Details
-
Bug
-
Status: Open
-
Blocker
-
Resolution: Unresolved
-
1.17.0
-
None
-
None
Description
AvroFormatFactory.java#createDecodingFormat would return a ProjectableDecodingFormat,which means avro format deserializer could perform the projection pushdown. However, it is found in practice that the Avro format seems unable to perform projection pushdown for specific fields.
For example, there are such schema and sample data in Kafka:
-- schema CREATE TABLE kafka ( `user_id` BIGINT, `name` STRING, `timestamp` TIMESTAMP(3) METADATA, `event_id` BIGINT, `payload` STRING not null ) WITH ( 'connector' = 'kafka', ... ) -- sample data like (3, 'name 3', TIMESTAMP '2020-03-10 13:12:11.123', 102, 'payload 3')
The data can be successfully deserialized in this way:
Projection physicalProjections = Projection.of( new int[] {0,1,2} ); DataType physicalFormatDataType = physicalProjections.project(this.physicalDataType); (DeserializationSchema<RowData>) ((ProjectableDecodingFormat) format) .createRuntimeDecoder(context, this.physicalDataType, physicalProjections.toNestedIndexes());
The data would be:
+I(3,name 3,102)
However, when the projection index is replaced with values that do not start from 0, the data cannot be successfully deserialized, for example:
Projection physicalProjections = Projection.of( new int[] {1,2} ); DataType physicalFormatDataType = physicalProjections.project(this.physicalDataType); (DeserializationSchema<RowData>) ((ProjectableDecodingFormat) format) .createRuntimeDecoder(context, this.physicalDataType, physicalProjections.toNestedIndexes());
The exception would be like:
Caused by: java.lang.ArrayIndexOutOfBoundsException: -49 at org.apache.avro.io.parsing.Symbol$Alternative.getSymbol(Symbol.java:460) at org.apache.avro.io.ResolvingDecoder.readIndex(ResolvingDecoder.java:283) at org.apache.avro.generic.GenericDatumReader.readWithoutConversion(GenericDatumReader.java:188) at org.apache.avro.generic.GenericDatumReader.read(GenericDatumReader.java:161) at org.apache.avro.generic.GenericDatumReader.readField(GenericDatumReader.java:260) at org.apache.avro.generic.GenericDatumReader.readRecord(GenericDatumReader.java:248) at org.apache.avro.generic.GenericDatumReader.readWithoutConversion(GenericDatumReader.java:180) at org.apache.avro.generic.GenericDatumReader.read(GenericDatumReader.java:161) at org.apache.avro.generic.GenericDatumReader.read(GenericDatumReader.java:154) at org.apache.flink.formats.avro.AvroDeserializationSchema.deserialize(AvroDeserializationSchema.java:142) at org.apache.flink.formats.avro.AvroRowDataDeserializationSchema.deserialize(AvroRowDataDeserializationSchema.java:103) ... 19 more
It seems that Avro format does not support projection pushdown for arbitrary fields. Is my understanding correct?

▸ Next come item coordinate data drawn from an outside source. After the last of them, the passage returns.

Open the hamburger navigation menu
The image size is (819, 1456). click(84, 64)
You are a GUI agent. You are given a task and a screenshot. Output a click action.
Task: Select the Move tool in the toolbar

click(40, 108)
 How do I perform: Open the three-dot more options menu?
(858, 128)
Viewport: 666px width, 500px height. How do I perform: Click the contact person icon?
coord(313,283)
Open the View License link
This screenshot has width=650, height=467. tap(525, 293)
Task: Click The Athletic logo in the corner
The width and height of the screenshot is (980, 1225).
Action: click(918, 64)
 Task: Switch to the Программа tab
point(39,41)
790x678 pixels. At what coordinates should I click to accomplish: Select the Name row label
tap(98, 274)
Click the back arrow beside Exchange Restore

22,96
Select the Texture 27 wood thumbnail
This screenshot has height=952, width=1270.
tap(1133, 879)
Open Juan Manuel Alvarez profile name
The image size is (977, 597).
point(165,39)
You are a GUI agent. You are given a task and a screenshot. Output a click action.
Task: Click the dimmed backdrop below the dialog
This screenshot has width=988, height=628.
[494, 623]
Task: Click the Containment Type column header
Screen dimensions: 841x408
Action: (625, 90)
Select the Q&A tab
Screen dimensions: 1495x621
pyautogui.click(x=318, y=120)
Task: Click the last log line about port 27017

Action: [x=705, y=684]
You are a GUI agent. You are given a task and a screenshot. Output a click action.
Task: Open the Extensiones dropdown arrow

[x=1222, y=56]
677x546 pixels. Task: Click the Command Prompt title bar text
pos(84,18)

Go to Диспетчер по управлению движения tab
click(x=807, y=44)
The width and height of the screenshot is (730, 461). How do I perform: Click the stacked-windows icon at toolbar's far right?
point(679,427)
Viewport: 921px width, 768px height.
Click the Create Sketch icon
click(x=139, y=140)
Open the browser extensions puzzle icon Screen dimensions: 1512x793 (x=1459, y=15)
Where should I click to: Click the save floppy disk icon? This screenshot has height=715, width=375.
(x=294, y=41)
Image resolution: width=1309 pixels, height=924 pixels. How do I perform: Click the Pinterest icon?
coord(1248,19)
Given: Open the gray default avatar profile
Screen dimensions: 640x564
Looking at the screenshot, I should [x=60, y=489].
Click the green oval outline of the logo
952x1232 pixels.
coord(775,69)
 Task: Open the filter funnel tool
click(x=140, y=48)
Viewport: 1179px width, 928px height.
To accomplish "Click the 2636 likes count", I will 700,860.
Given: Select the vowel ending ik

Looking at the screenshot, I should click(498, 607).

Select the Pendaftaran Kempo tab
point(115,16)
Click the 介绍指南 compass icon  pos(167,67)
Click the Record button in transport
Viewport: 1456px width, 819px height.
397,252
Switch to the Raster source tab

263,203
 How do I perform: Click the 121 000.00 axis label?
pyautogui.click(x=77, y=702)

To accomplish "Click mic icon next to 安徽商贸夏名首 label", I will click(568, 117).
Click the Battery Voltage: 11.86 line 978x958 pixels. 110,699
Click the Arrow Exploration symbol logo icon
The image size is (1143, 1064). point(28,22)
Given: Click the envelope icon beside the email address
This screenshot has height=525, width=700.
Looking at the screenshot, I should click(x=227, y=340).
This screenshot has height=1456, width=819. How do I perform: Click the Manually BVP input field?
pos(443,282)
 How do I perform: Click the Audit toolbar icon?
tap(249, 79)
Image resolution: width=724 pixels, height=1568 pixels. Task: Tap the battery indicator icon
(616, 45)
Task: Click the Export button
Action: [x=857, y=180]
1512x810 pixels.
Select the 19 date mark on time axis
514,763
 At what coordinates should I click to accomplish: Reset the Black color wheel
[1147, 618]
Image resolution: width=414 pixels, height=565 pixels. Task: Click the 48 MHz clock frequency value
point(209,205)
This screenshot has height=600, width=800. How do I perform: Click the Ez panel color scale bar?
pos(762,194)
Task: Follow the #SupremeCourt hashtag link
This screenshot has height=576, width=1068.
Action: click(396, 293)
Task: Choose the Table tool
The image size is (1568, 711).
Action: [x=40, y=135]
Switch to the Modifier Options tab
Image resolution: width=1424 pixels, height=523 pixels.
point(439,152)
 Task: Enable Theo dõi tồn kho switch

If this is the case, then I think Avro format should not implement the ProjectableDecodingFormat interface , since it can only provide very limited pushdown capabilities.
This problem may block the connector implementing the projection pushdown capability since the connector would determine whether projection pushdown can be performed by judging whether the format has implemented the ProjectableDecodingFormat interface or not.